▶ [Given passage]
□ □ □

Efficiency of hospital equipments will get improved if adoption of early diagnostic system gets approval. Not only it will benefit in minimising the expense but will also prescribe more personalised and effective therapies.
A report by the public accounts committee into NHS procurement of expensive high tech equipment attracted a lot of media interest in the UK.
There are two key points made in the report. The first is that NHS Trusts are not collaborating to take advantage of economies of scale when purchasing this equipment. The second is that there are big variations in how efficiently the equipment is utilised.
GE Healthcare works closely with both NHS Trusts and The NHS Supply Chain to achieve bulk purchasing at competitive pricing.
Bettina Fitt, GE Healthcare’s General Manager UK says “We would suggest that there needs to be more emphasis on the procurement of appropriate technology based on the hospitals needs and patient volumes. GE Healthcare has a number of technologies that may support in this area, such as, for example, an extremity MRI scanner.”
Based on the report, it appears as if not all Trusts are utilising their equipment as efficiently as possible and that this causes delays to patient treatment. However, various GE Healthcare technologies and services can help hospitals maximise asset use to improve access and quality of patient care, while helping to reduce costs. Bettina continues: “GE Healthcare works carefully with all its customers to help get the most out of their investment in diagnostic imaging equipment in so far as their staffing levels allow. Smart use of PACS, remote reading and telehealth would support the report’s highlighted need for improved efficiency.
“Ultimately we support early diagnosis. Instead of medical devices not being fully utilised, if they were being used to capacity, more patients could be diagnosed earlier. This would lead to better patient outcomes through prevention or more effective, tailored and personalized therapy. Early diagnosis also benefits the health service financially by minimising the expensive, aggressive, late and often ineffective therapies prescribed to patients as a result of later diagnosis.
“We believe that a whole system approach to early diagnosis and intervention would increase utilisation of high value equipment.
“As NHS reforms take place, and the financial pressures continue to bite, there is an urgent need to ensure that the health service clearly grasps and acts upon the barriers to patients getting fast, early diagnostic treatment and the advantages that early diagnosis entails both for patients and the economics of the healthcare system as a whole.”

□ □ □

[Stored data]
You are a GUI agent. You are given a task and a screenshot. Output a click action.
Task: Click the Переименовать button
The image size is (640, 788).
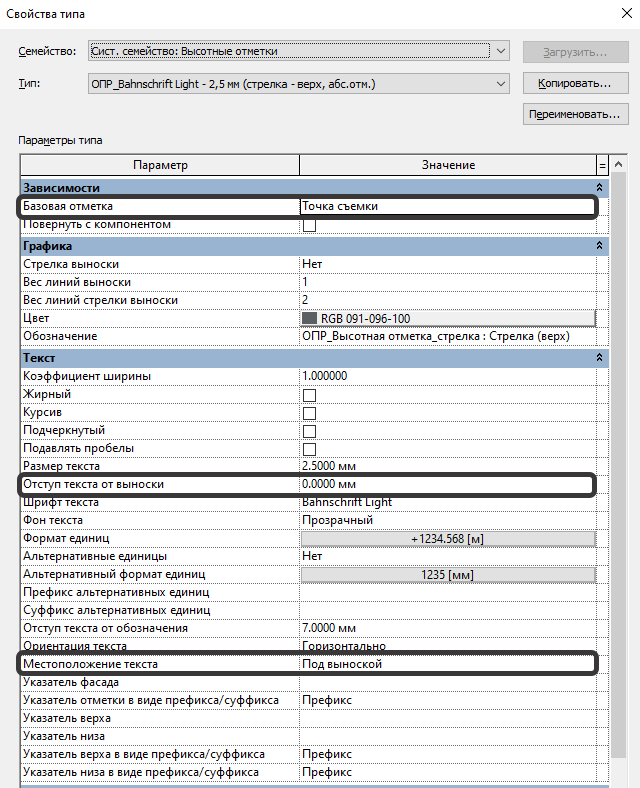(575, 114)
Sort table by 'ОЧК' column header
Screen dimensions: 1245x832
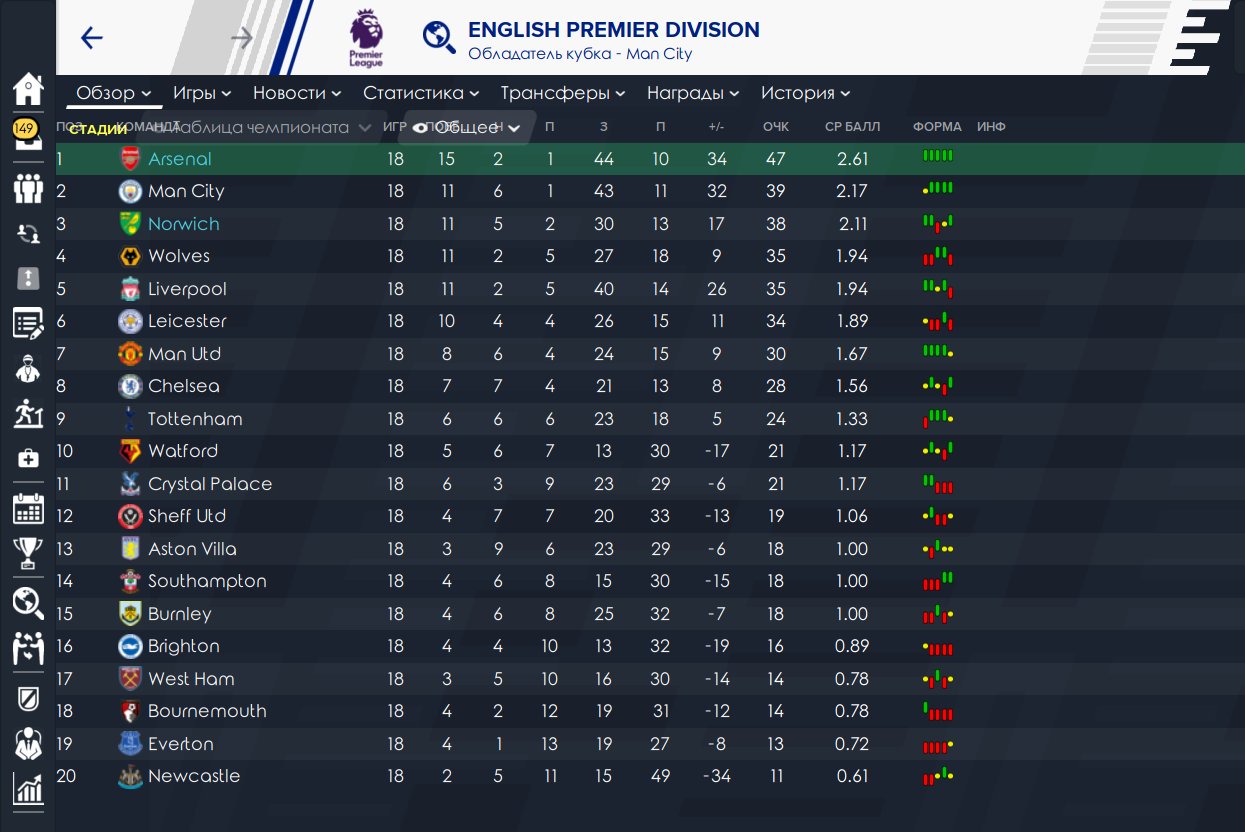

□ □ □

In the text on NHS equipment procurement, which specific technology does Bettina Fitt give as an example?

An extremity MRI scanner.